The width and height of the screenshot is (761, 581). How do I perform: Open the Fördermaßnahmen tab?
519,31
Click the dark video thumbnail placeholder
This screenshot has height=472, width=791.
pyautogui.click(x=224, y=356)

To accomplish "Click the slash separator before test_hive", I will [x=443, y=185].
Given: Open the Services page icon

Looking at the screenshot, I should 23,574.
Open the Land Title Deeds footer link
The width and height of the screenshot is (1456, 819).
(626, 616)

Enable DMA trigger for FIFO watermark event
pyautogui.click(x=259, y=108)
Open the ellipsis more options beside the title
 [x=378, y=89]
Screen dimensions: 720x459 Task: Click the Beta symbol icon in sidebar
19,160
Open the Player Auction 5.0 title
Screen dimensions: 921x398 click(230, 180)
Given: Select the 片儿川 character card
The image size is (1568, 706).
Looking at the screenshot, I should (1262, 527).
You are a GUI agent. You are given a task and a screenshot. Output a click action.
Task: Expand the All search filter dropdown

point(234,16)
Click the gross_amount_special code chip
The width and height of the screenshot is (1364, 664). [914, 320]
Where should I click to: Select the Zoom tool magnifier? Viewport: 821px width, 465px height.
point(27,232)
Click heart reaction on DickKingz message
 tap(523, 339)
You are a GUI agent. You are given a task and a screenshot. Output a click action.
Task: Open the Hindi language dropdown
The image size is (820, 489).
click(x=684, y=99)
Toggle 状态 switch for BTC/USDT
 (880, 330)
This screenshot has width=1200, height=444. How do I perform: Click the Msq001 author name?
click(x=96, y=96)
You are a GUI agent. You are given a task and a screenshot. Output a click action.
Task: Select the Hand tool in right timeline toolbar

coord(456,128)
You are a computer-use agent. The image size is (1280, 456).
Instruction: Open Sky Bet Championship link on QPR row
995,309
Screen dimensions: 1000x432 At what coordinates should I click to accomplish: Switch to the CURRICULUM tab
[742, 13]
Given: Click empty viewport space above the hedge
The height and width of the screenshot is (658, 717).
++++++++++
-- The task --
Take the material above and return all of it exactly.

-- Output of the exercise --
The width and height of the screenshot is (761, 581). How do I perform: Open the Fördermaßnahmen tab?
519,31
Click the dark video thumbnail placeholder
This screenshot has height=472, width=791.
pyautogui.click(x=224, y=356)

To accomplish "Click the slash separator before test_hive", I will [x=443, y=185].
Given: Open the Services page icon

Looking at the screenshot, I should 23,574.
Open the Land Title Deeds footer link
The width and height of the screenshot is (1456, 819).
(626, 616)

Enable DMA trigger for FIFO watermark event
pyautogui.click(x=259, y=108)
Open the ellipsis more options beside the title
 [x=378, y=89]
Screen dimensions: 720x459 Task: Click the Beta symbol icon in sidebar
19,160
Open the Player Auction 5.0 title
Screen dimensions: 921x398 click(230, 180)
Given: Select the 片儿川 character card
The image size is (1568, 706).
Looking at the screenshot, I should (1262, 527).
You are a GUI agent. You are given a task and a screenshot. Output a click action.
Task: Expand the All search filter dropdown

point(234,16)
Click the gross_amount_special code chip
The width and height of the screenshot is (1364, 664). [914, 320]
Where should I click to: Select the Zoom tool magnifier? Viewport: 821px width, 465px height.
point(27,232)
Click heart reaction on DickKingz message
 tap(523, 339)
You are a GUI agent. You are given a task and a screenshot. Output a click action.
Task: Open the Hindi language dropdown
The image size is (820, 489).
click(x=684, y=99)
Toggle 状态 switch for BTC/USDT
 (880, 330)
This screenshot has width=1200, height=444. How do I perform: Click the Msq001 author name?
click(x=96, y=96)
You are a GUI agent. You are given a task and a screenshot. Output a click action.
Task: Select the Hand tool in right timeline toolbar

coord(456,128)
You are a computer-use agent. The image size is (1280, 456).
Instruction: Open Sky Bet Championship link on QPR row
995,309
Screen dimensions: 1000x432 At what coordinates should I click to accomplish: Switch to the CURRICULUM tab
[742, 13]
Given: Click empty viewport space above the hedge
The height and width of the screenshot is (658, 717).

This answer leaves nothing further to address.